I have identified myself as a disabled artist for the past 12 years and really lived in that world without discussing the idea of being Black and a woman to its fullest effect. But to answer your question I don't know. I am on that journey of trying to discover what all of that means.


Does it frustrate you to have to fit in a box?
It's worn me down. I don’t understand why you have to position yourself somewhere and only in that place. It is exactly because we have been told to sit in one place and one place only that the struggles happen, whether about race, religion, sexuality or disability. You can’t bring anything else with you. For me that is the worst thing about engaging with disability arts. The European Year of Disabled People came and went and I didn’t do a single project because I was considered irrelevant. When I applied for funding from Artsadmin, the Innovate Project, Exposure Festival, Give it a Go Awards, Millennium Awards etc, I got pushed to one side and I don’t know why that is. Maybe my work is crap, maybe it isn't meant for a disabled audience, maybe it is to do with racism, maybe people just don’t know who I am. But no-one ever gives me enough respect to come back to me to say why it isn’t appropriate or what they are looking for. But I keep going, doing what I need and want to do. With or without support.

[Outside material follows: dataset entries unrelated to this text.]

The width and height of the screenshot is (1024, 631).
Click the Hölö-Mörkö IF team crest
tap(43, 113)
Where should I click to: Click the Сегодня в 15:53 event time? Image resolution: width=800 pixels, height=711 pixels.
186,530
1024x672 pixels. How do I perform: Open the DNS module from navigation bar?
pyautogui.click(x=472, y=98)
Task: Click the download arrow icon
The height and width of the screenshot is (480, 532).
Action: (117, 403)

What happened with Cultural Diversity and Disability Project for Creative People?
While running consultation roadshows around the UK looking at what could be done for culturally diverse disabled arts professionals, there was a heated discussion with one of the participants. Two days later, what can only be described as a rant was published online. It was a personal attack on me and very one-sided. As a result I have lost work and still feel very distressed about it all. I’m now talking to my solicitors about the legal implications.

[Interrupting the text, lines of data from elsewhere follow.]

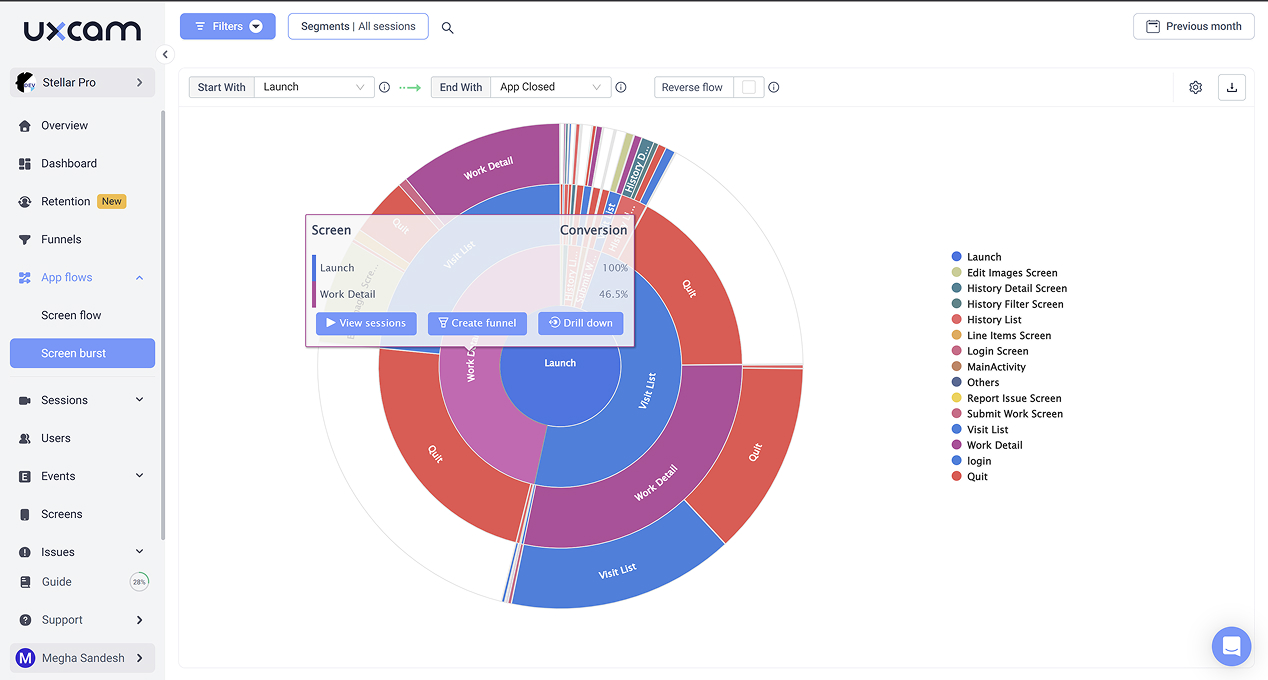Go to Funnels in the sidebar
This screenshot has height=680, width=1268.
[61, 239]
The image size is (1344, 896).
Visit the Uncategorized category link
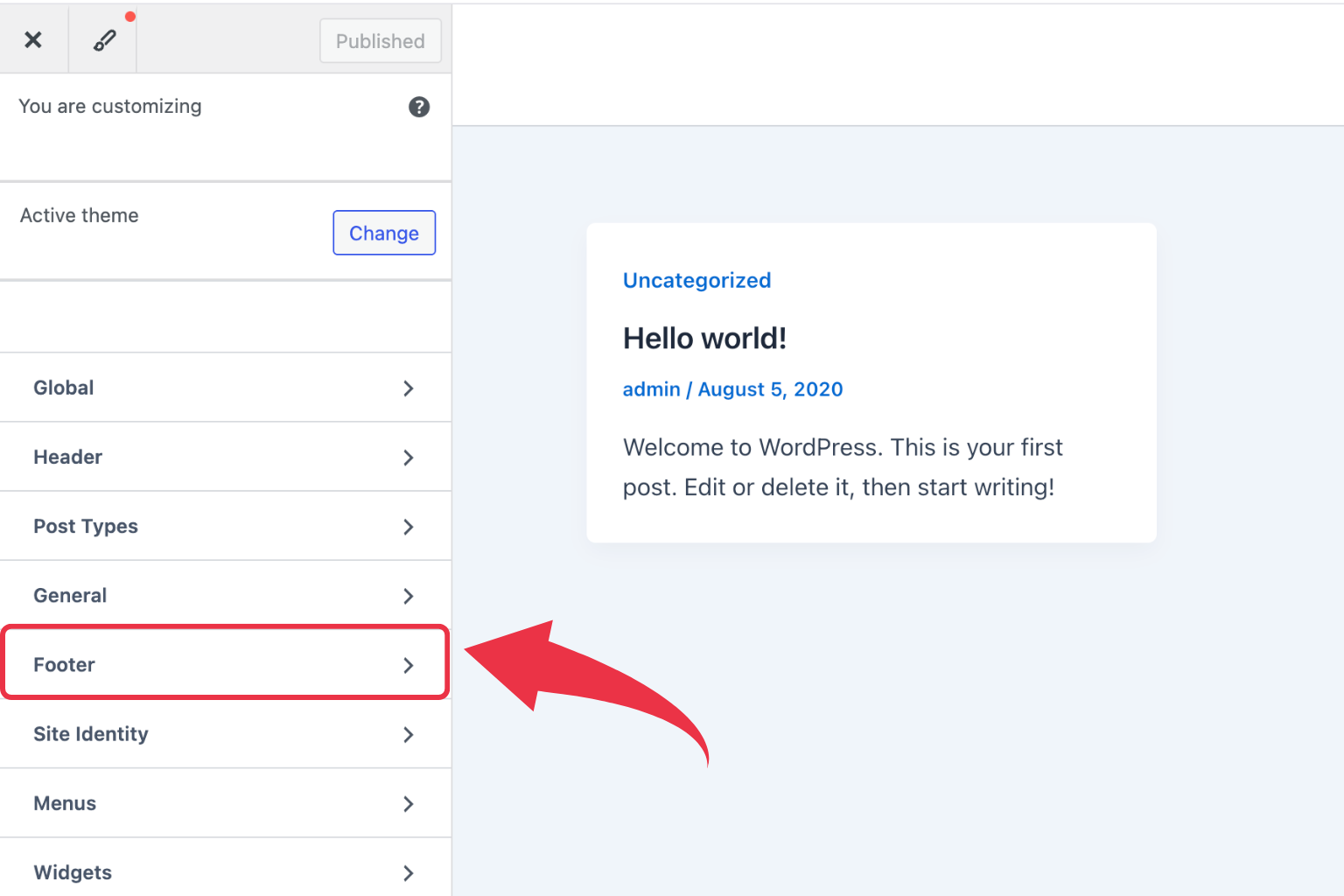(x=696, y=280)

What are your creative priorities right now?
People are approaching me to do work now, which is great. I’m in discussions with Channel 4 to do a documentary about the Farelli brothers and Hollywood’s take on comedy and disability. In terms of my production company, Reality Productions, I am producing work and putting on events. I want my company to be a creative place for Asian, Black, Chinese people, people who want to do work but aren't being allowed to do it anywhere else. There’s also a possibility of a big British Council-sponsored festival next year, I’m quite excited about going out and finding people and bringing their work to London. And I’ll be taking oUo-maan to London later this year. I want to put all the bad and negative things behind me and get on with the business of creating art, being an artist and being me. Smiling, laughing and enjoying my life again, without any one else’s restrictions and limitations on me.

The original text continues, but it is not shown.